In the wake of the recent coal mining incident that claimed at least 25 workers, many are reevaluating our energy production. If you listen to the West Virginian governor it sounds as if more regulation is the key to preventing such accidents. The regulatory optimists point out that safety improvements have brought the death toll in the US down from a hundred a year in the 1990's to thirty a year now. Surely the workers were aware of the risk, there is a long history of accidents in mining. It may be counterintuitive, but more regulation may not be what workers want. That's because of the trade off between wages and safety. This idea is discussed by Steve Landsburg from the perspective of textile factory fires.

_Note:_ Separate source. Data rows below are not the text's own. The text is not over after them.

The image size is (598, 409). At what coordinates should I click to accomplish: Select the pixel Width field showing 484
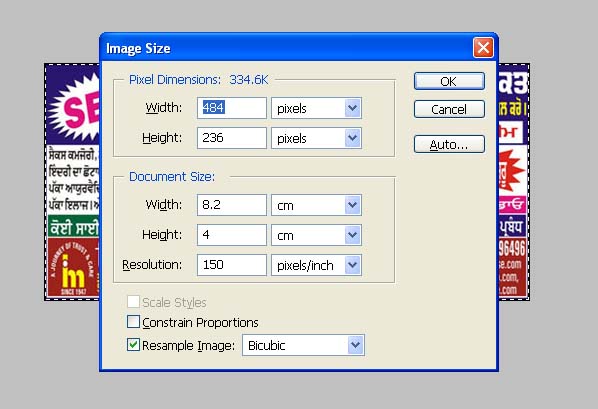click(232, 108)
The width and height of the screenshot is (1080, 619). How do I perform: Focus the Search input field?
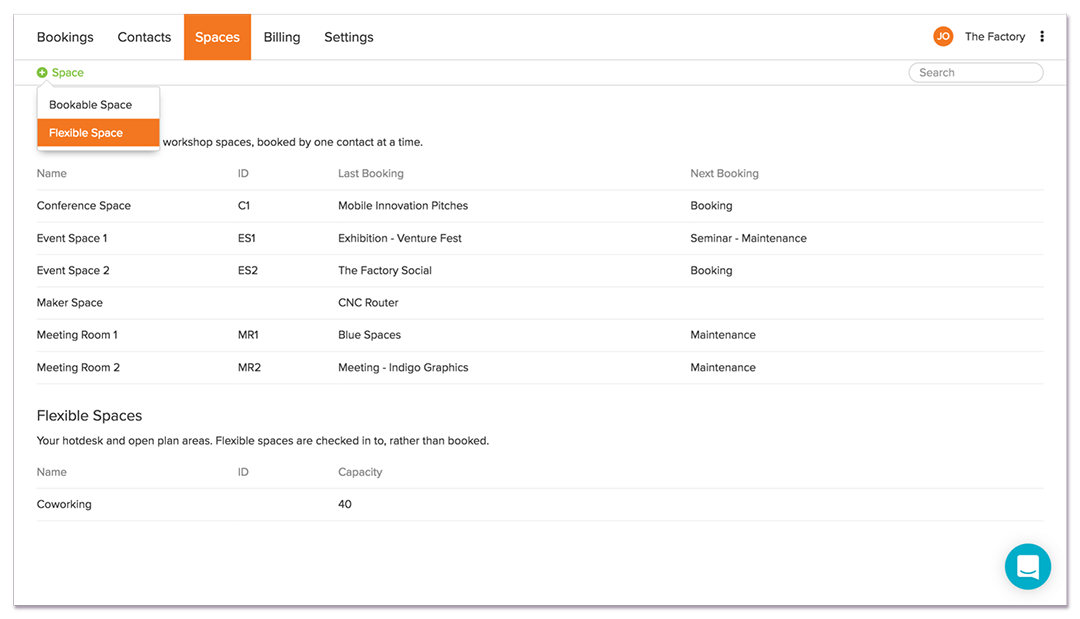[977, 72]

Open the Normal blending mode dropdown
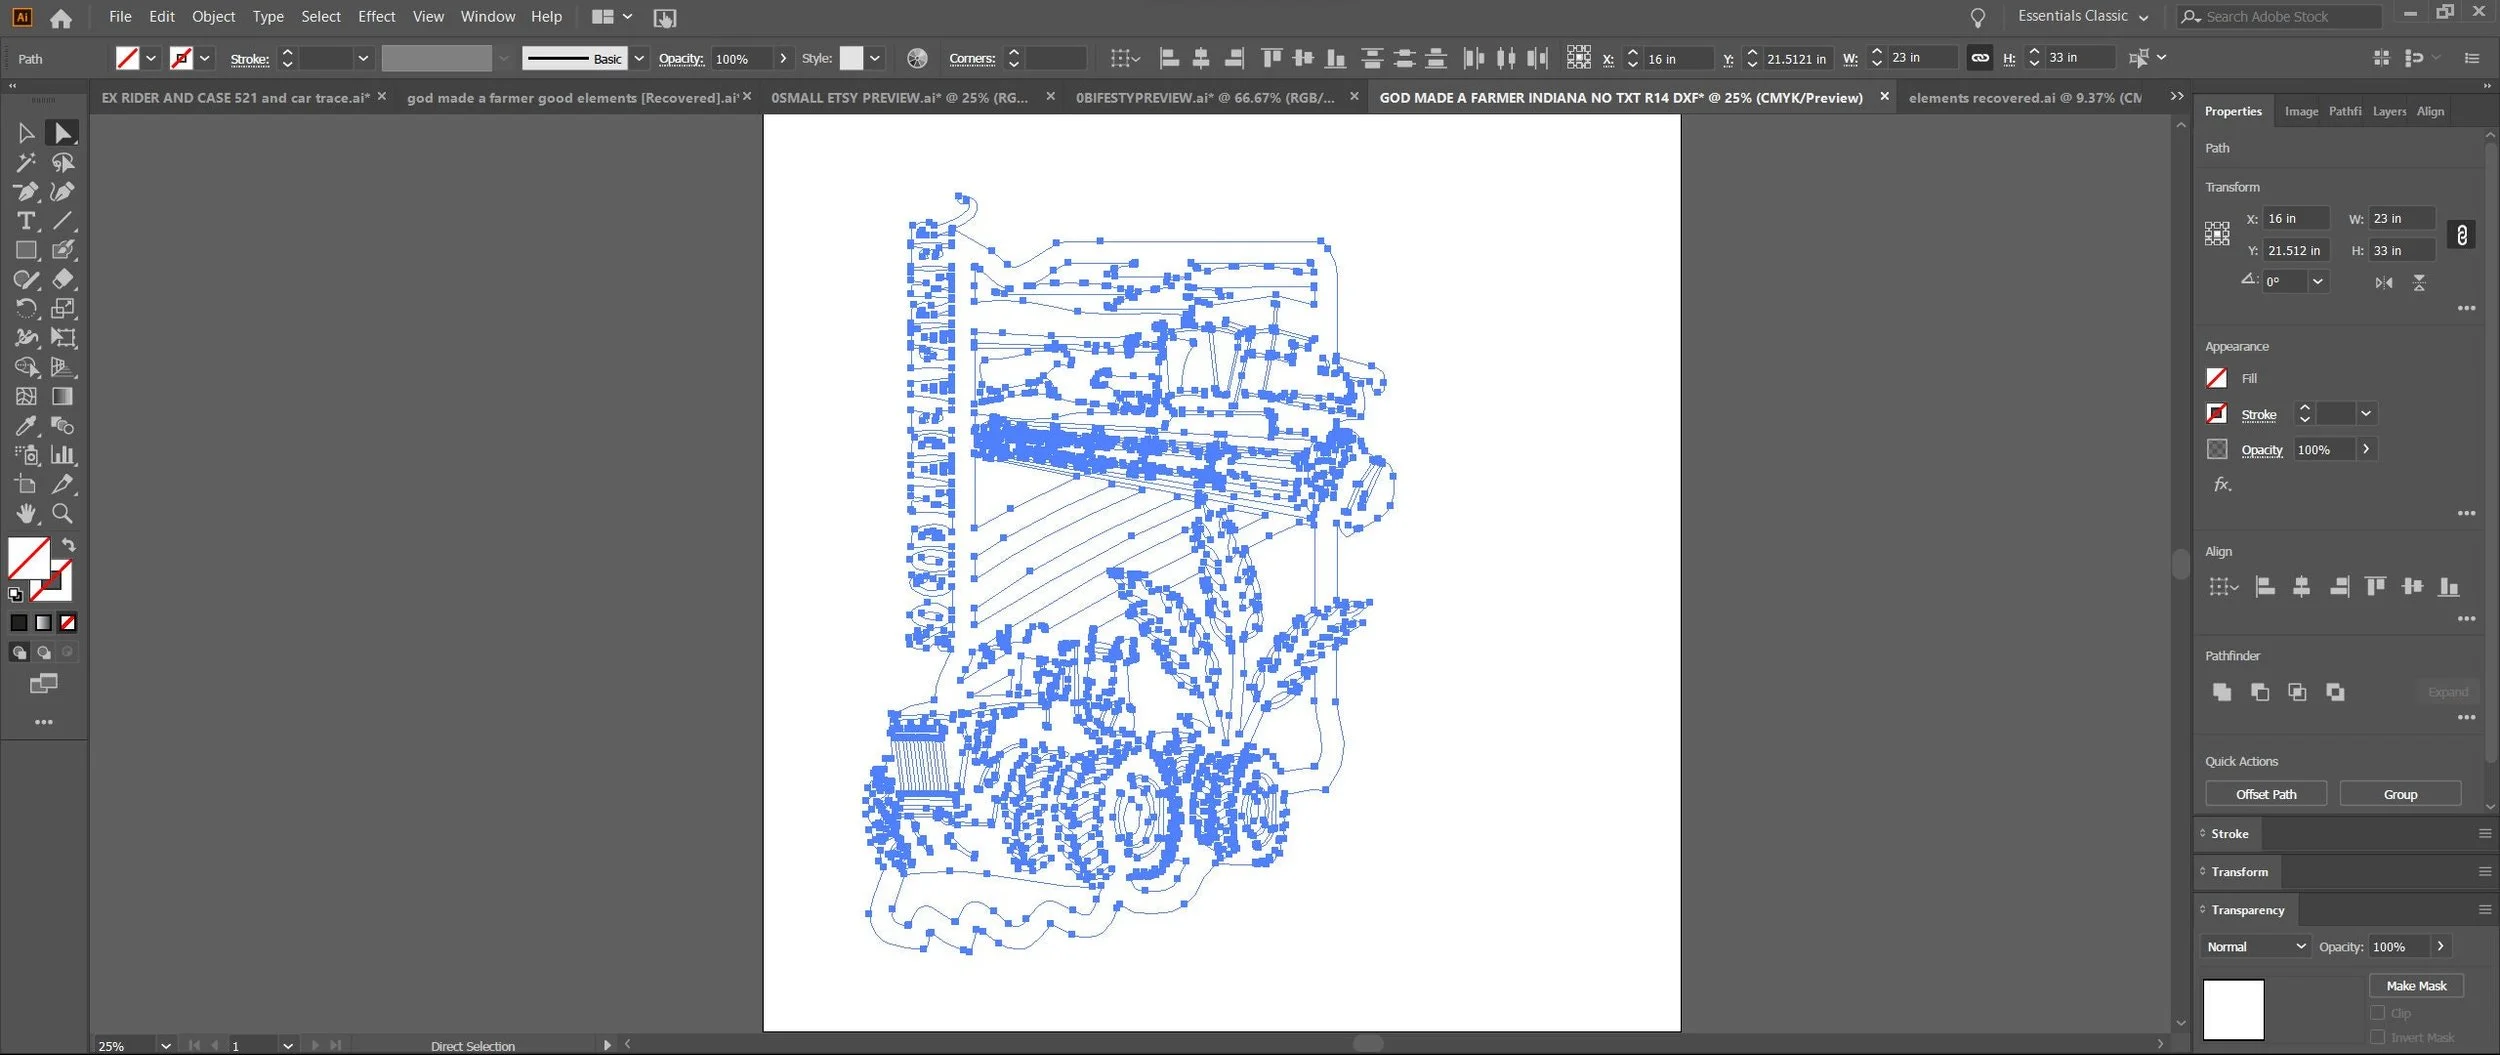click(2256, 946)
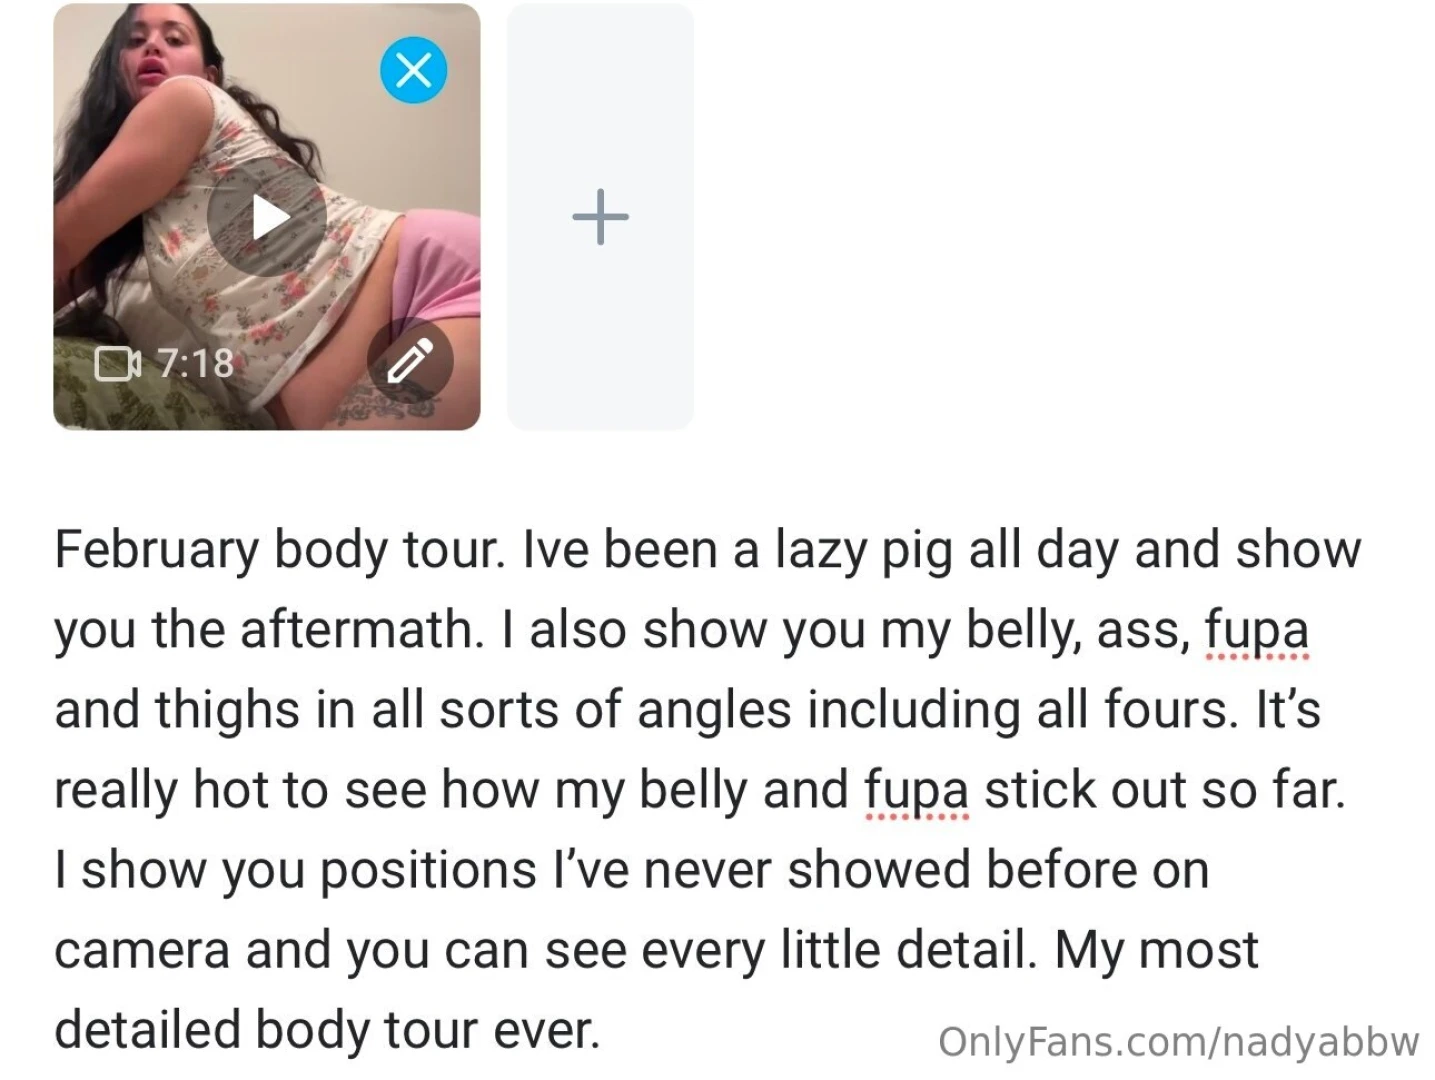Click the 7:18 duration badge
Viewport: 1435px width, 1080px height.
pyautogui.click(x=196, y=363)
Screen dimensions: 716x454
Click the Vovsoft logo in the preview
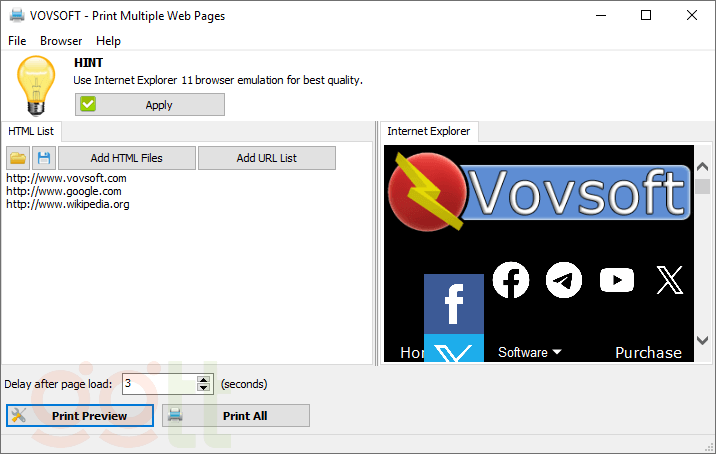[540, 191]
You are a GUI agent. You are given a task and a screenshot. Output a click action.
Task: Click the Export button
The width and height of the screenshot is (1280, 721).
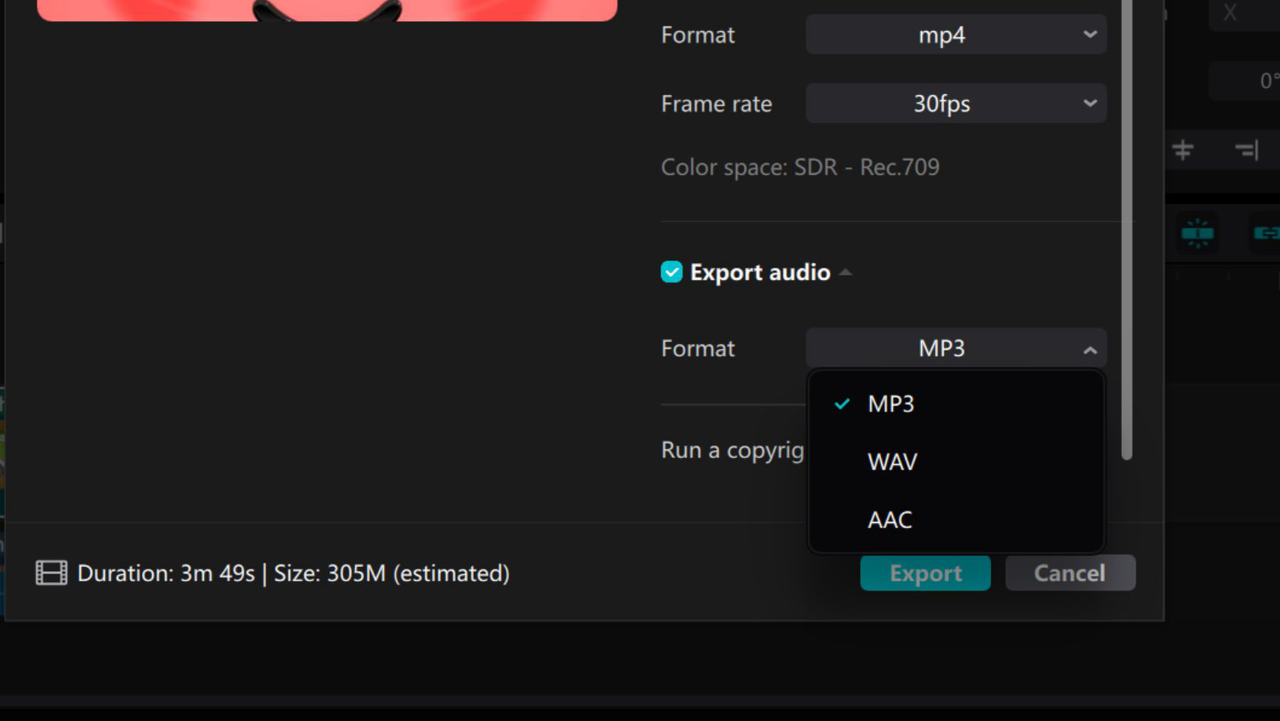click(x=925, y=573)
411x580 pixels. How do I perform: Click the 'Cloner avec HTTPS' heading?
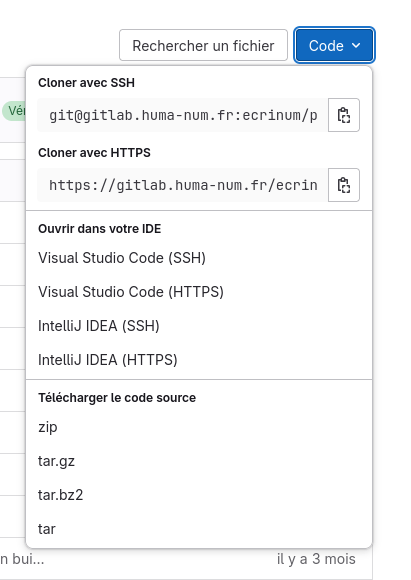[x=94, y=152]
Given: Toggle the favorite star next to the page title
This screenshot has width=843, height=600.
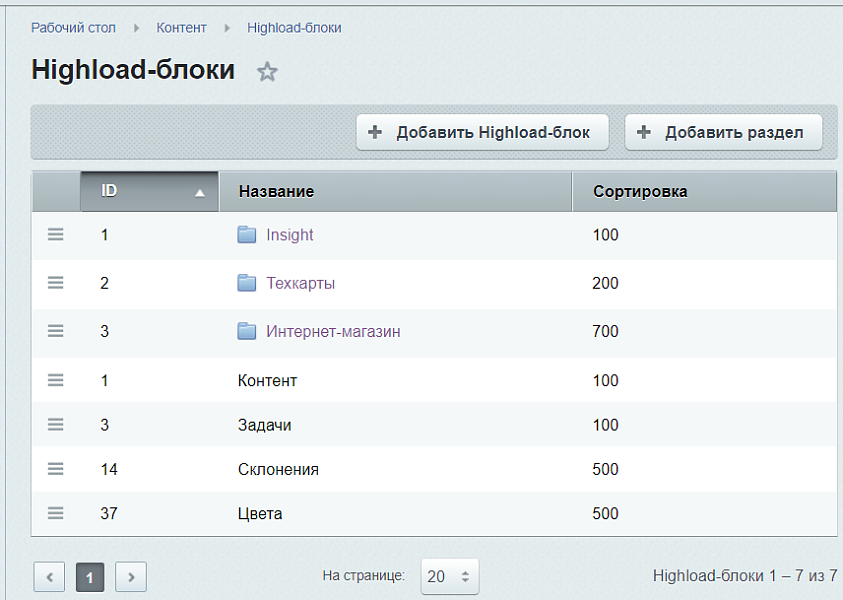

The amount of coal mining deaths look particularly unwarranted when compared to those in the nuclear power industry. There were over seventy five deaths due to coal in the last ten years. I could only find a total of three Americans who died in Idaho in 1961 from an experimental nuclear reactor. No one died at Three Mile Island. Even the most infamous nuclear disaster, Chernobyl, only killed thirty one. If our most precious natural resource is human capital, how can we restrict the amount of nuclear power plants built, resulting in the continued mining of coal? This is important in the United States, but even more important in industrializing nations like China where coal mining is the most dangerous job in the country. Every 7.4 days there is a coal mining accident with at least ten deaths in China.
If America wants to be a leader in the world, there are few better issues than this. Allow businesses to build nuclear power plants domestically and offer to build them for industrializing nations as well.